TASK DETAILS >> Find every line in the records that contains the word "Where" and copy each of those lines.

====== PROVIDED DATA ======

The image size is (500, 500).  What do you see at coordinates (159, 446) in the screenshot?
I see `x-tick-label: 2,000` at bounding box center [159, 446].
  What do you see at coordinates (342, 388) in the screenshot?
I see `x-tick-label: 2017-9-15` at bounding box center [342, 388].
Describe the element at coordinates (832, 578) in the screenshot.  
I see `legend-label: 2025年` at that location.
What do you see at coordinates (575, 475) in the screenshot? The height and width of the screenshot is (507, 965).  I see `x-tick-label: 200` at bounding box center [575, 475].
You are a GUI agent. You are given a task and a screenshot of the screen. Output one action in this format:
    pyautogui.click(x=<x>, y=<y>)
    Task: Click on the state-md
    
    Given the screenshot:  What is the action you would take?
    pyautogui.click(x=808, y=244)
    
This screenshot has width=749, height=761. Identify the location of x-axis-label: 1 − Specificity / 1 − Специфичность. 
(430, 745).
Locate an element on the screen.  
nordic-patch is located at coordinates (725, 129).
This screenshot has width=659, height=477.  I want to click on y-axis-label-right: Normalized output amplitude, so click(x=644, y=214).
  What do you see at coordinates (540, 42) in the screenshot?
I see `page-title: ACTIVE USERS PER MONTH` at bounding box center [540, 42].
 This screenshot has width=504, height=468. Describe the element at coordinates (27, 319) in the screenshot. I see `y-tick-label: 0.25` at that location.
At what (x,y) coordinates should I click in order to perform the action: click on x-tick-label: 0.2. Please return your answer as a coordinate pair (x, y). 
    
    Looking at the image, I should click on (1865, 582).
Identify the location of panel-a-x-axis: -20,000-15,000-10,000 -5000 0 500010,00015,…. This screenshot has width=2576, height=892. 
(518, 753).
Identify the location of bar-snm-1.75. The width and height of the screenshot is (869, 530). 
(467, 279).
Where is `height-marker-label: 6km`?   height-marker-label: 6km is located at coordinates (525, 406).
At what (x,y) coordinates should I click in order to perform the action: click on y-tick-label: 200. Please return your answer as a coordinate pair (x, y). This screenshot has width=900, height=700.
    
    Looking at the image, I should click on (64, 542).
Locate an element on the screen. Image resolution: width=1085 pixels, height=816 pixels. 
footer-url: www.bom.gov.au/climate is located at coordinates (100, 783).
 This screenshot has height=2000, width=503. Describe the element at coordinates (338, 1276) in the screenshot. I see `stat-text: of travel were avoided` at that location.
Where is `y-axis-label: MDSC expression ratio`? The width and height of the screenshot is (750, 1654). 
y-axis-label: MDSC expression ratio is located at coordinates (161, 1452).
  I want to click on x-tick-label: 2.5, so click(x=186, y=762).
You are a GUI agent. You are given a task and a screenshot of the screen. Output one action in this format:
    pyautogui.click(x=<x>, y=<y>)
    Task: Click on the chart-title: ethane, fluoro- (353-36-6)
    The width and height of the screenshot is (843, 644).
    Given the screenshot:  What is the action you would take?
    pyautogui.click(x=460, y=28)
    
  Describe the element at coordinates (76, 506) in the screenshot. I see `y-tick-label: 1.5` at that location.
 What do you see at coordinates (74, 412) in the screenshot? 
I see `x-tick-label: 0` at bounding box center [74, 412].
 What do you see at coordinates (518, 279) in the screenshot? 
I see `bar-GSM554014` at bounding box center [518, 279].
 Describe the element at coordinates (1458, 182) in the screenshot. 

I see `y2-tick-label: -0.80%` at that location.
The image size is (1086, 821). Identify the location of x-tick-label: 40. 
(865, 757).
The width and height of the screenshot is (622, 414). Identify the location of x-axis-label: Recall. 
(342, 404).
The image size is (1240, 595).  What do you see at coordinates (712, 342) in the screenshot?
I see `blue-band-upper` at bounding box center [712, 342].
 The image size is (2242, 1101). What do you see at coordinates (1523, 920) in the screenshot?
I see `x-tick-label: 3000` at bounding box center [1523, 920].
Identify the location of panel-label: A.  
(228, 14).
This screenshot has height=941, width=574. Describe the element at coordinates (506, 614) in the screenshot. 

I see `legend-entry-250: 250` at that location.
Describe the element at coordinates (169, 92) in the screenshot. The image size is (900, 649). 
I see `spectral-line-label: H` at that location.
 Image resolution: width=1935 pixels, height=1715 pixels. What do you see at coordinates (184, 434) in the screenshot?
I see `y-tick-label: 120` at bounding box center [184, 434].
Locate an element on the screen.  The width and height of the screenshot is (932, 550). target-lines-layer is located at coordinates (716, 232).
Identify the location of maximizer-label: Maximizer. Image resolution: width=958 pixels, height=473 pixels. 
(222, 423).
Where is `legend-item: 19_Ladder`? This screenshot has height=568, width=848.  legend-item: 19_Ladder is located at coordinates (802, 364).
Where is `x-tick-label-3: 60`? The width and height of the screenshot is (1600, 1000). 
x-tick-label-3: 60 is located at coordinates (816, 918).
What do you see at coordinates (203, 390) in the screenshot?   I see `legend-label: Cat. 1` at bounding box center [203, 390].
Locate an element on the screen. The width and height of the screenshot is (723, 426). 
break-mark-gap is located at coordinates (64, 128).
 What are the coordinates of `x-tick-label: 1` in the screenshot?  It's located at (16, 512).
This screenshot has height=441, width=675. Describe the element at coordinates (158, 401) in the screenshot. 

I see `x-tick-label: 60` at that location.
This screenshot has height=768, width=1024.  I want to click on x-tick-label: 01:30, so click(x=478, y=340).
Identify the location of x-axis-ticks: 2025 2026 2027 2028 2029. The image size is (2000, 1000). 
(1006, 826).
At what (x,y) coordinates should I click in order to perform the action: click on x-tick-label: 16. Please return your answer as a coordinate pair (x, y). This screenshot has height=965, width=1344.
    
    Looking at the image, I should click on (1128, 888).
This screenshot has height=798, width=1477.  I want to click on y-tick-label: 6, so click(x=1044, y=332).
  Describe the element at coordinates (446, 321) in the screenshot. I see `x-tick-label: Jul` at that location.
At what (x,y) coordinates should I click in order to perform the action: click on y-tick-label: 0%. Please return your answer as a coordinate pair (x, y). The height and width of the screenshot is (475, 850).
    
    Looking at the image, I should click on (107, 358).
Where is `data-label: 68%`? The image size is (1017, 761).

======

ANSWER BELOW >>
Where is `height-marker-label: 6km`?   height-marker-label: 6km is located at coordinates (525, 406).
Where is `y-axis-label: MDSC expression ratio`? The width and height of the screenshot is (750, 1654). 
Where is `legend-item: 19_Ladder`? This screenshot has height=568, width=848.  legend-item: 19_Ladder is located at coordinates (802, 364).
Where is `x-tick-label-3: 60`? The width and height of the screenshot is (1600, 1000). 
Where is `data-label: 68%`? The image size is (1017, 761).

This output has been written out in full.